Threading Models and Tuning

Event preprocessing is multithreaded, and for each destination you need to choose a threading option: Shared Queue, Destination Queue, or the Caller’s Thread.

Note: Content relating to Cache OM is not relevant to TIBCO BusinessEvents Express edition.
Threading Models Quick Reference

A detailed example for the threading model.

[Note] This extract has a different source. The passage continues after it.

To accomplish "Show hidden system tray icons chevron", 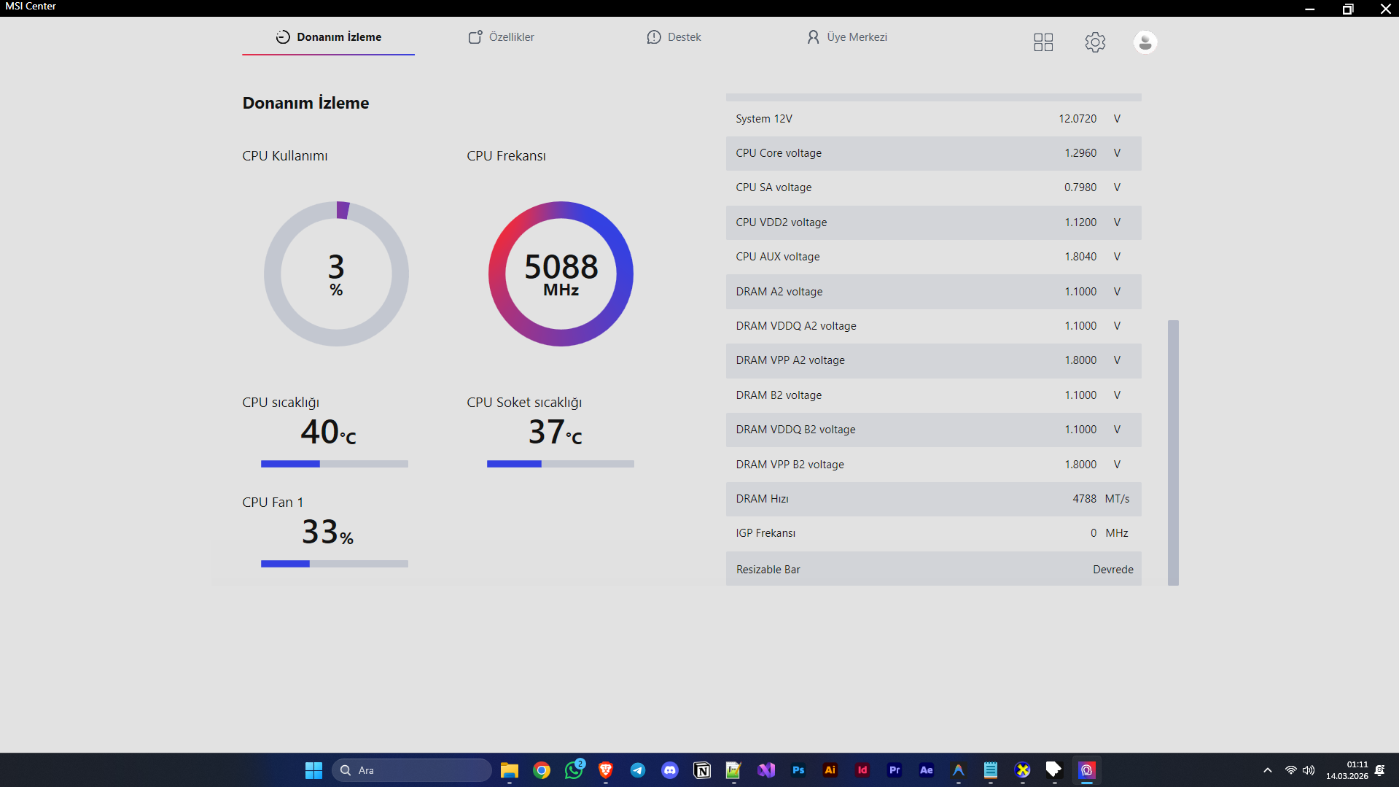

Agent threading example — shared threads, concurrent RTC, cache aside
  • Shared Queue and Destination Queue threads are released at the end of the RTC (post-RTC phase uses different threads).
  • For the RTC phase, you can choose single or concurrent RTC options.
  • For the post-RTC phase, you can choose a cache-aside or write-behind thread management strategy. Cache aside is shown in the diagram above.
  • With cache aside you can use parallel operations or (for special cases) serial operations. Use of parallel operations generally requires locking.
  • Events that are to be sent out, for example using Event.sendEvent(), are actually sent in the event preprocessor or in the post-RTC phase, depending where the function is called.
  • Acknowledgements are sent out after the post RTC phase.
    • The exception is events consumed in a preprocessor. In this case acknowledgements are sent immediately.

Scaling Considerations

When you begin to scale up messaging the following are the potential bottlenecks:

  • Messages are coming in too fast into the inference engine, or
  • Inference engines are not handing off objects fast enough to the cache agents (if write-behind strategy is used) or to the backing store (if cache-aside strategy is used), or
  • Cache agents are not accepting the objects fast enough, or
  • Backing store is not accepting the objects fast enough.

These points are related. You can add more inference agents and more cache agents to address these issues, depending on where the bottlenecks are occurring.